## DIRECTIONS
In the data below, repeat the line containing "Task: Click the" and every following line exactly, up to and including the last line. Exclude pictures.

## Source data
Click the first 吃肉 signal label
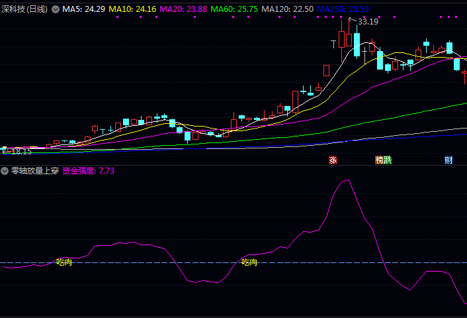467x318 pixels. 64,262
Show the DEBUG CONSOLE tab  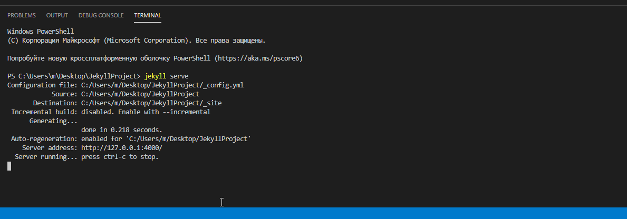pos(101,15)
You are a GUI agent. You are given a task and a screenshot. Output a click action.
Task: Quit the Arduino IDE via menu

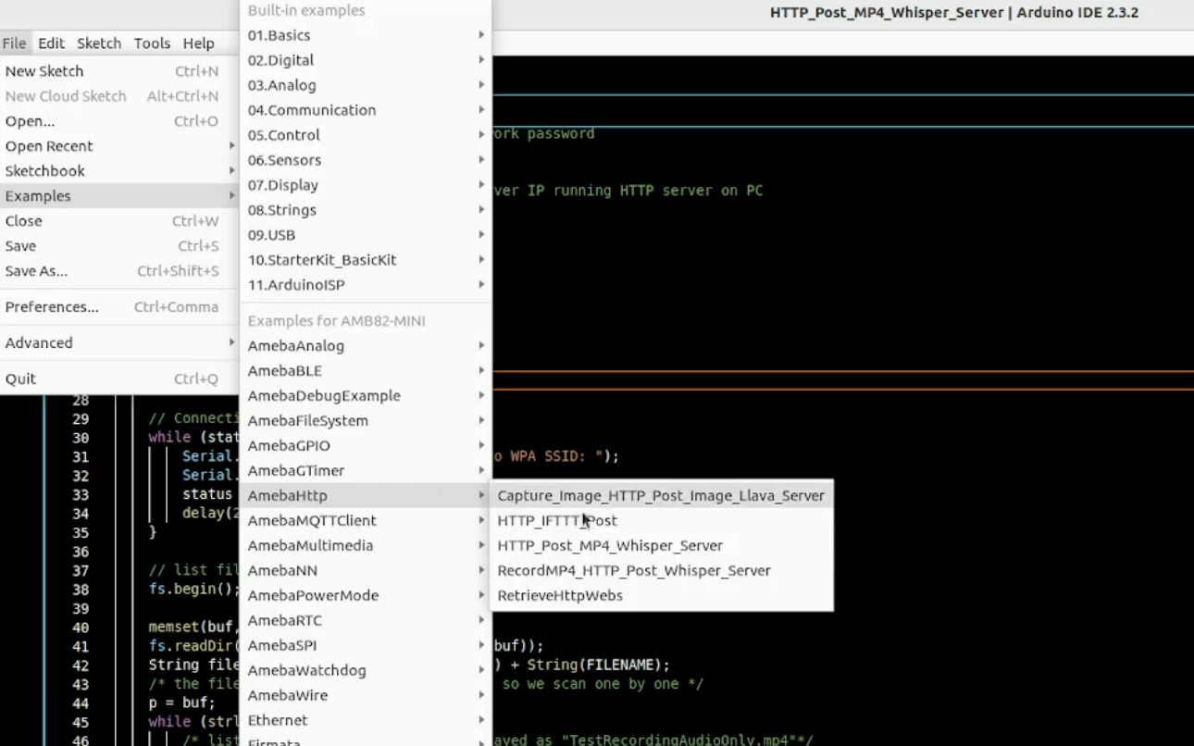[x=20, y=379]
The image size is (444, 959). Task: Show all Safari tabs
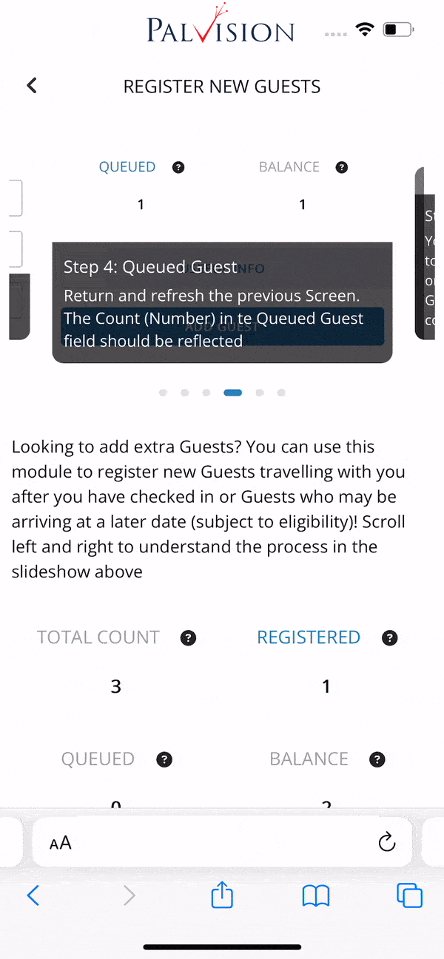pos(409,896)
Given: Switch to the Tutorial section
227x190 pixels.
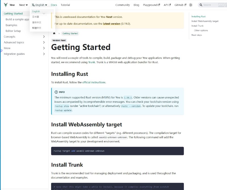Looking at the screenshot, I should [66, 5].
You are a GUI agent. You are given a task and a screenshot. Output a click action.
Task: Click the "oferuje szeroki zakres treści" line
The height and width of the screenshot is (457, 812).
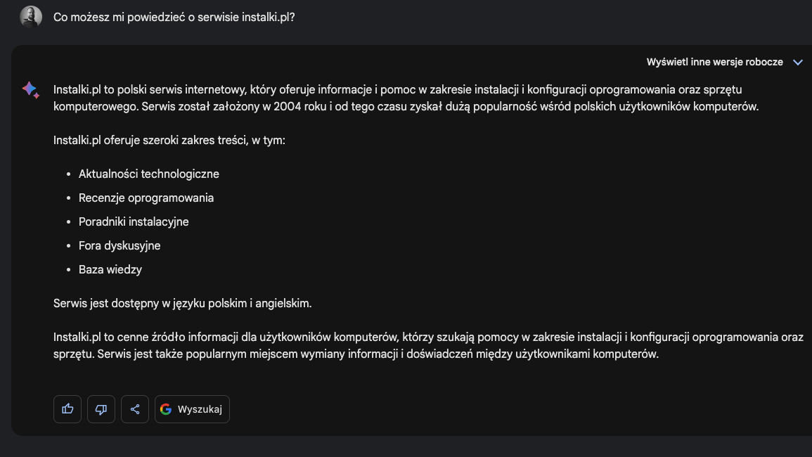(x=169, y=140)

## ANSWER BELOW
Task: Click the "oferuje szeroki zakres treści" line
The height and width of the screenshot is (457, 812).
(x=169, y=140)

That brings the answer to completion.